▶ TEXTO DE PARTIDA
Lo reconozco. Mi posición sobre los indultos ha ido evolucionando. El riesgo de admitirlo es que te consideren un veleta o un inconsistente, pero puedo explicarlo con normalidad a cualquiera dispuesto a escuchar y debatir con calma y sin zascas. Ojalá fuese visionario como para en los albores de un debate poder grabar una posición en un pedazo de mármol que sirviera mientras las circunstancias cambian y vamos teniendo más información.
En una democracia perfecta, no habría indultos ni medidas excepcionales como las que ahora se plantean de cara a la investidura porque ni se producirían hechos que encajasen en supuestos de delitos vinculados a la política ni se utilizarían las instituciones, especialmente la Justicia, para sustituir o violentar el ámbito de la política. Pero no vivimos en la democracia perfecta. Desgraciadamente, ambas cosas han sucedido en la última década (larga), alimentando un conflicto que ya ni niega el presidente del PP y que tiene dos ámbitos bien diferenciados: dentro de Cataluña y respecto al llamado “encaje” de Cataluña en el conjunto de España.

▶ INSTRUCCIÓN 1
En el texto sobre los indultos, ¿cuáles son los dos ámbitos del conflicto?
▶ INSTRUCCIÓN 2
Reproduce del texto sobre los indultos la parte que arranca con las palabras que contienen «Lo reconozco. Mi» y se cierra con «teniendo más información.».

▶ EXTRACTO DE LA FUENTE
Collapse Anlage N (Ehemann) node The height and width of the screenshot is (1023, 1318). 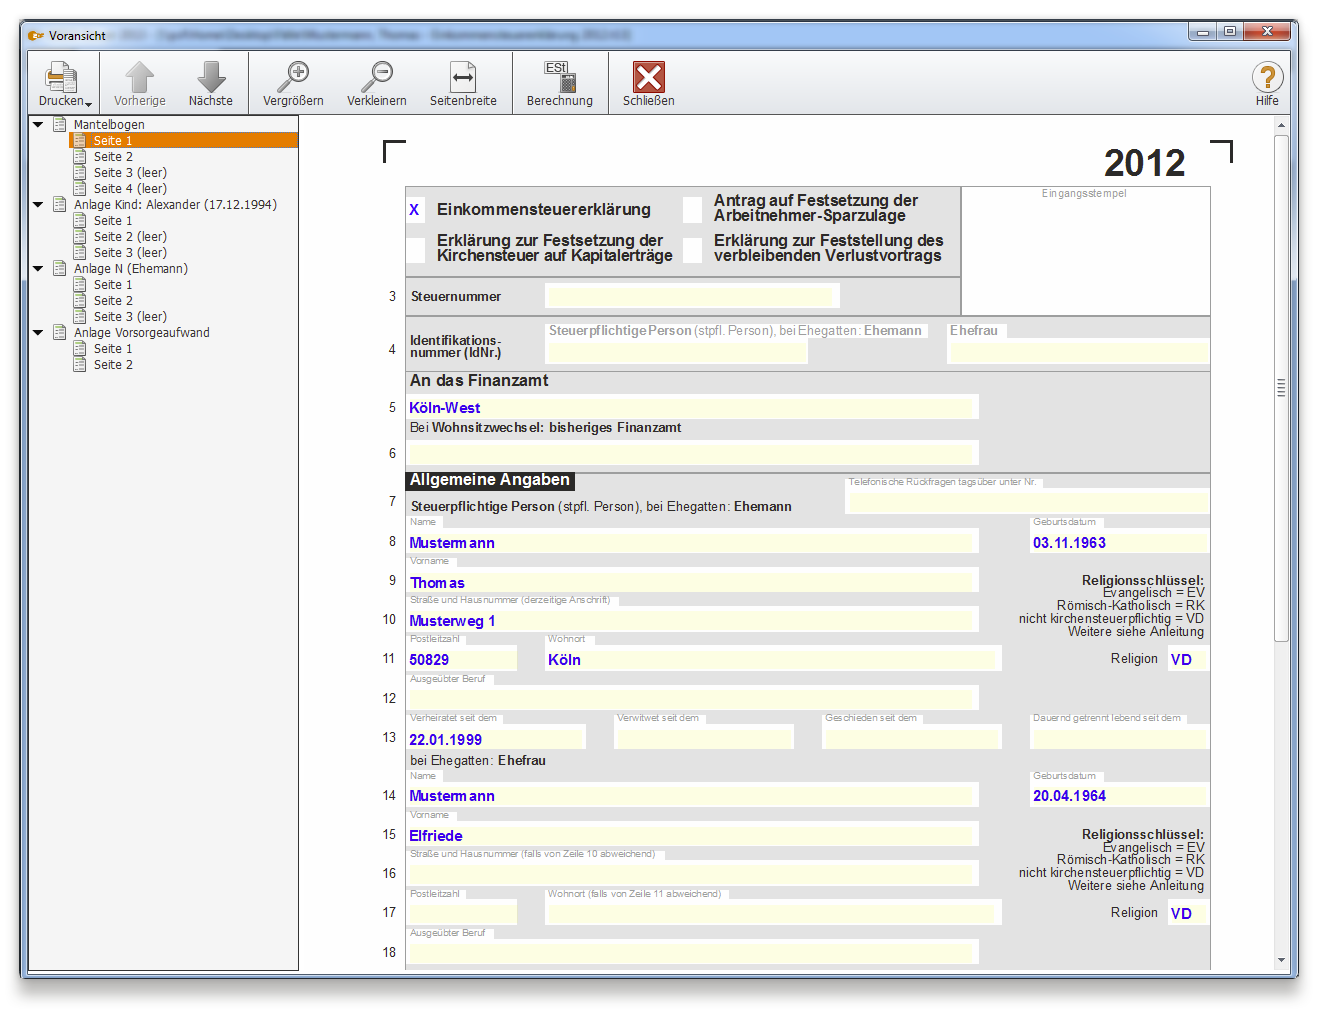tap(38, 269)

▶ RESPUESTA CORRECTA 1
Dentro de Cataluña y respecto al llamado «encaje» de Cataluña en el conjunto de España.

▶ RESPUESTA CORRECTA 2
Lo reconozco. Mi posición sobre los indultos ha ido evolucionando. El riesgo de admitirlo es que te consideren un veleta o un inconsistente, pero puedo explicarlo con normalidad a cualquiera dispuesto a escuchar y debatir con calma y sin zascas. Ojalá fuese visionario como para en los albores de un debate poder grabar una posición en un pedazo de mármol que sirviera mientras las circunstancias cambian y vamos teniendo más información.